Figure 1: Schematic showing the important features of the silicon drift detector EDS system.

• Due to the greatly reduced anode noise contribution, the SDD-EDS system can operate at –25 °C, which can be obtained readily with Peltier electronic cooling exhausted to a heat pipe with external passive radiators compared with the Si(Li)-EDS system, which requires liquid nitrogen cooling to –190 °C. This simplifies the accommodation of the SDD-EDS system into complex electron microscopes as well as other analytical hardware.

• For a given active area, resolution of the SDD-EDS system is better. For example, 122.5 eV (measured as the full peak width at half peak maximum intensity at MnKα, 5890 eV) for a 10-mm2 detector area compared with 129 eV for Si(Li). The superior SDD resolution performance is obtained for low energy photons below 1 keV, as seen in Figure 2. The BeK peak is well separated from the low energy noise peak.

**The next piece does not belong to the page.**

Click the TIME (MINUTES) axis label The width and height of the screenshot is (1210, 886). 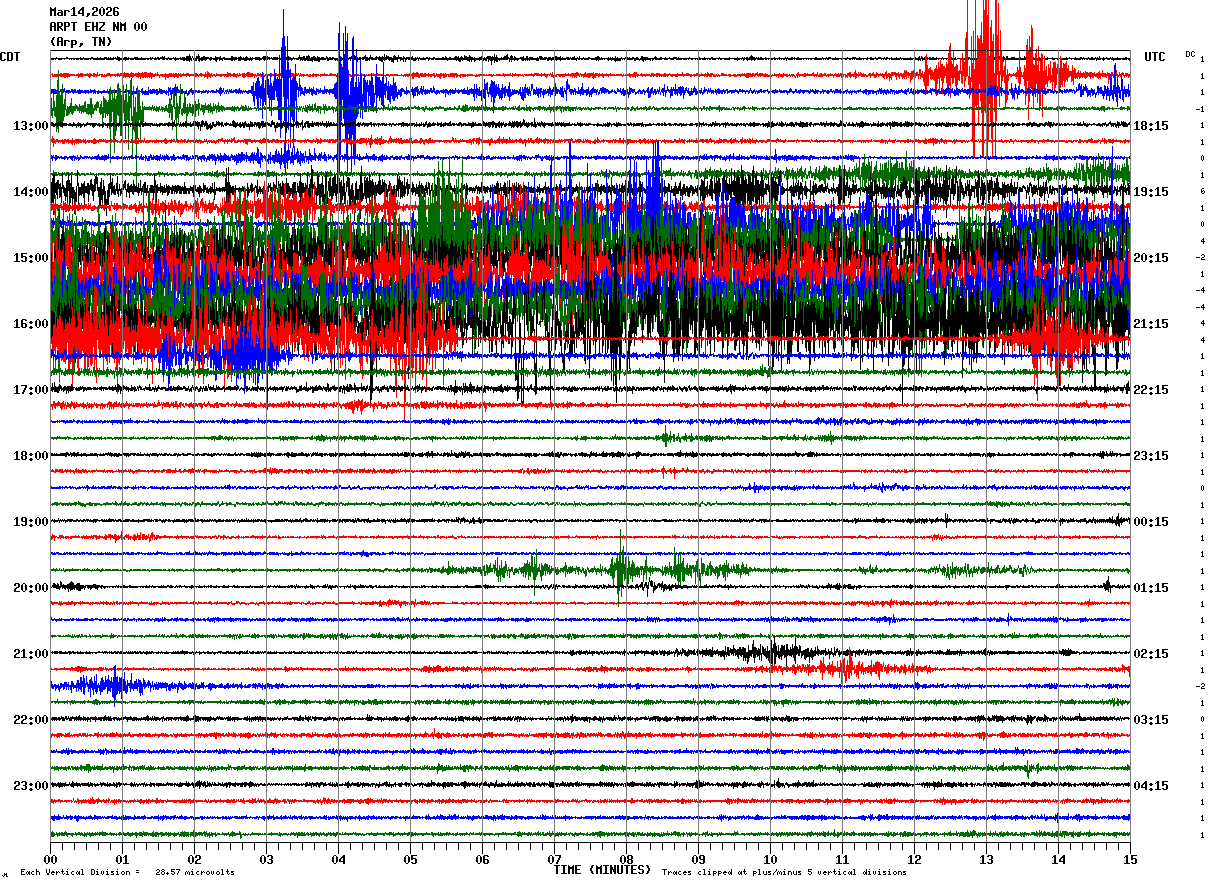coord(602,870)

Figure 2: SDD-EDS performance for low-energy photons.

• SDD-EDS peak resolution and peak position are extremely stable over the full range of deadtime, with the SDD-EDS performance illustrated in Figure 3, where the MnKα-MnKβ peaks (scaled to a common peak integral) overlap over an input count rate from 8 kHz to 800 kHz.

Figure 3: Overlap of MnKα - MnKβ peaks (scaled to the same integral) for eight different input count rates ranging from 8 kHz to 800 kHz.

• SDD-EDS achieves a given resolution with a much shorter amplifier time constant than Si(Li)-EDS. Thus, for a 10-mm2 active area, SDD-EDS achieves a resolution of 127.5 eV with an amplifier time constant of 470 ns, whereas a resolution of 129 eV with Si(Li)-EDS typically requires an amplifier time constant of 50 μs.

• As a result of item 4, for a given resolution and active area, the maximum throughput of the SDD-EDS system is at least 60 times faster. For example, Si(Li)-EDS at 129 eV resolution gives a peak in the output count rate (OCR) versus input count rate (ICR) curve of 2 kHz, while SDD-EDS reaches 130 kHz (at 127.5 eV resolution). It is worth noting that, due to limitations of existing digital pulse processing systems, at high deadtime SDD-EDS spectra are subject to significant pulse coincidence, leading to "pile-up peaks" as well as pile-up distortions to the background. Research is currently being performed by the detector community into advanced methods of high-speed pulse processing to correct this problem.

• Clusters of SDDs can achieve throughput 200 times greater than Si(Li)-EDS for the same resolution. Figure 4 shows the OCR versus ICR performance of a cluster of four 10-mm2 SDD-EDS detectors operating with combined output at three different time constants. The dotted line shows the performance of an "ideal" EDS detector with no deadtime, so that OCR = ICR. The deviation of the measured OCR versus ICR curves from the ideal curve is a result of the deadtime associated with the processing of pulses. Only one pulse can be processed at a time, and if a second photon enters the detector while the detector is "busy," inspection circuitry discards this second pulse. If the measurement of the first pulse is considered compromised by the arrival of the second, it too is discarded, leading to the reduction in OCR compared to ICR and an eventual peak in the OCR. At the shortest time constant of 220 ns, the peak of the OCR versus ICR curve exceeds 1 MHz.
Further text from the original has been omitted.